Face a isto, suspender a realização de reuniões presenciais e ventilar “fortemente” os espaços interiores com ocupação humana, exclusivamente com ar novo, de modo a diminuir as concentrações de partículas do vírus, no caso de uma eventual contaminação por partículas em suspensão, reduzindo, desta forma, o risco de infecção são algumas das recomendações deixadas pelo especialista em climatização durante esta fase pandémica. Mas não só, o estudo defende a “redefinição do conceito de segurança entre pessoas e a necessidade de uso generalizado de equipamentos de protecção das vias aéreas superiores sempre que se preveja que se vai estar num ambiente com ocupação múltipla”, isto é, o uso de máscaras e viseiras. “As máscaras normais não são completamente eficazes na retenção das partículas de menor dimensão, pelo que o uso combinado com uma viseira aumenta substancialmente a eficácia de retenção”, esclarece.

“As estratégias possíveis para combater uma eventual possibilidade de transmissão pelo modo de partículas em suspensão passam por tentar diminuir a concentração dessas partículas através da diluição em ar novo fornecido pelo processo de ventilação e em minimizar o risco de inalação pelas vias aéreas através do uso de máscaras e viseiras”, lê-se no estudo.

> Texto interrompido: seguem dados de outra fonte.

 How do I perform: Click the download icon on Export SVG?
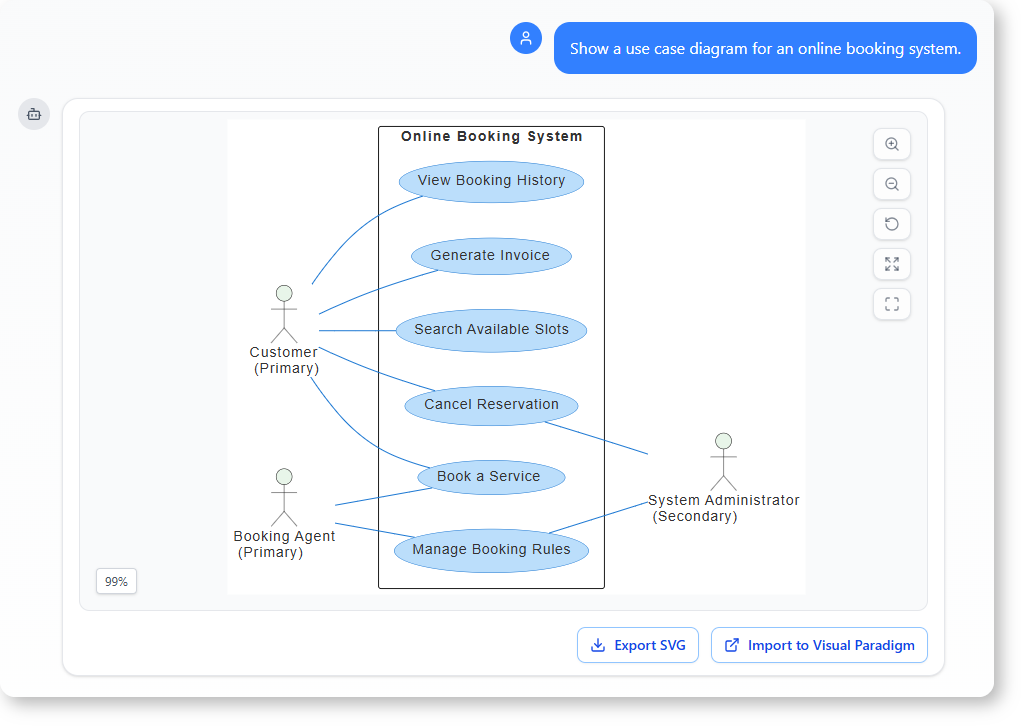[x=599, y=645]
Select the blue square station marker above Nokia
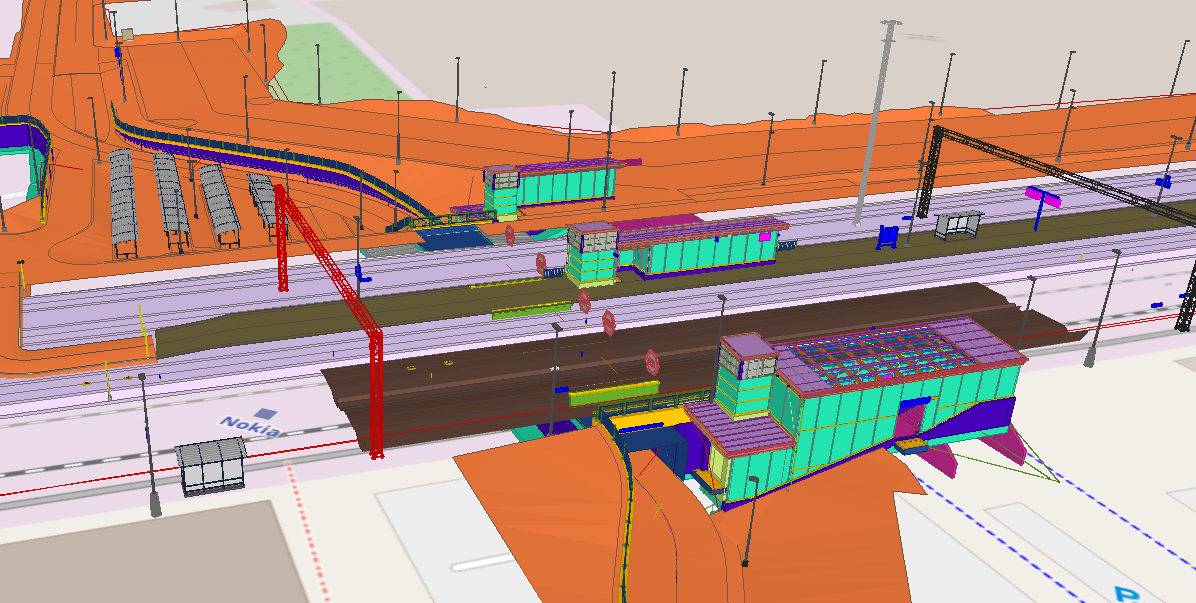The width and height of the screenshot is (1196, 603). 265,413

As observações resultam de uma análise realizada pelo cientista face às dúvidas levantadas sobre “a importância que as autoridades de saúde, quer a nível nacional, quer a nível internacional, atribuem ao papel que desempenham os diferentes modos de transmissão na propagação das infecções virais e as consequências que daí podem advir”. O estudo refere também os efeitos da temperatura e da humidade, recordando que, “tipicamente, a persistência dos vírus é mais alta com temperaturas frias do que com temperaturas quentes e, como a humidade desestabiliza a camada protectora de gordura dos vírus do tipo coronavírus”, a sua persistência é “maior” em ambientes secos. “A radiação solar tem uma componente de radiação ultravioleta que prejudica a persistência dos vírus, pelo que, nos ambientes interiores sem luz natural directa, há condições mais favoráveis para a persistência dos vírus como partículas em suspensão”, acrescenta.